Dalam perdebatan antara yang absolut dan relatif, kebenaran bisa menjadi keduanya, tergantung cara pandang kita. Yang absolut, yang universal, yang relatif ternyata berasal dari pandangan kita yang subjektif dan partikular. Dalam melihat kebenaran yang dianggap absolut kita mengabaikan diri sendiri sebagai si pelaku yang memandang dan berbuat sesuatu di dalam dunia. Kita lupa bahwa titik awal kitalah yang mempengaruhi lahirnya keberbedaan kebenaran. Keegoisan reason menepiskan diri kita yang merasakan dunia dan tiap rasa tidaklah sama satu dengan lainnya pun bertentangan dalam dirinya sendiri. Namun, kita dapat mengeliminasi itu. Menghilangkan, menyingkirkan, mengabaikan, apapun itu yang dianggap tak penting dan sesuai. Kita bermain puzzle! Membongkar-pasang bagian-bagian yang tak sesuai untuk dicari yang kiranya sesuai, tentunya selaras dengan keinginan kita.

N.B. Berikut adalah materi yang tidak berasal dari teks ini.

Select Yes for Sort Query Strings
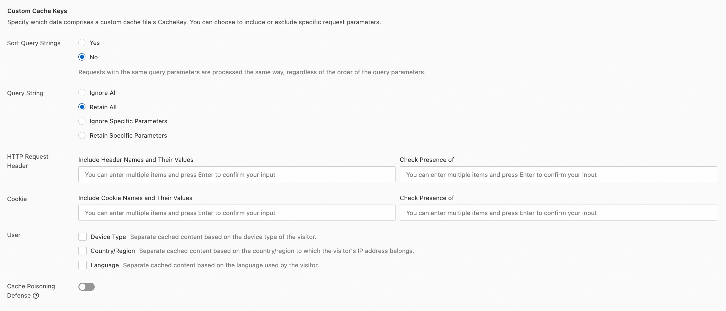726x311 pixels. click(x=82, y=43)
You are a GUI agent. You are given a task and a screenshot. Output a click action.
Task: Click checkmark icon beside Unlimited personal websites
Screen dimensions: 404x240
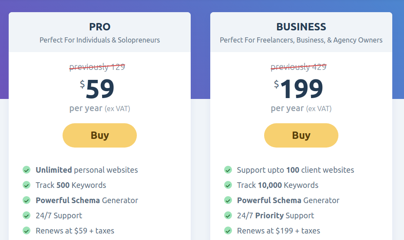coord(26,170)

Banyak orang bijak berkata untuk tidak melupakan sejarah. Tapi kita sering mengabaikan sejarah bahkan sejarah kita sendiri. Alasan sederhana; sejarah begitu membosankan, sesuatu yang usang dan berdebu. Tak lagi sesuai untuk masa kini. Kita menaruh sejarah dipojok rak, mendesaknya masuk ke dalam agar tak lagi tampak dan mudah untuk dilupakan. Padahal diri kita sekarang ini tak lepas dari sejarah. Kita memotong sejarah dan memungut kebenaran serta mengklaim bahwa kebenaran yang ini, yang kita genggam tidak terikat ruang dan waktu. Ia absolut, ia universal.

Mencipta fiksi
Hal menarik dari buku TRUTH adalah kata fiksi yang beberapa kali disebut oleh Blackburn. Kebenaran tak ubahnya fiksi yang kita ciptakan di dalam pikiran. Kita mencipta cerita. Puzzle yang kita punya adalah fiksi tersebut-proses mencari kebenaran. Kita adalah sutradara atas kebenaran yang ternyata merupakan fiksi. Kita membangun rumah, membangun istana dan benteng untuk melindungi diri kita dari serangan bangsa asing yang tak bernama. Kita butuh pelindung agar tempat berpijak kita tidak dirampas oleh sesuatu yang lain. Namun untuk dapat kokoh pada pijakan yang sama merupakan sesuatu yang sulit. Perlu tindakan dan pola pikir reflektif yang diikuti oleh kesadaran. Kita mesti menyadari bahwa kebenaran tak hanya satu dan kita mesti mempersilahkan yang berbeda untuk hadir. Bukan berarti kita pada akhirnya menyerah kepada kebenaran yang lain, melainkan kita belajar untuk hidup berdampingan dengan kebenaran yang lain dalam harmoni.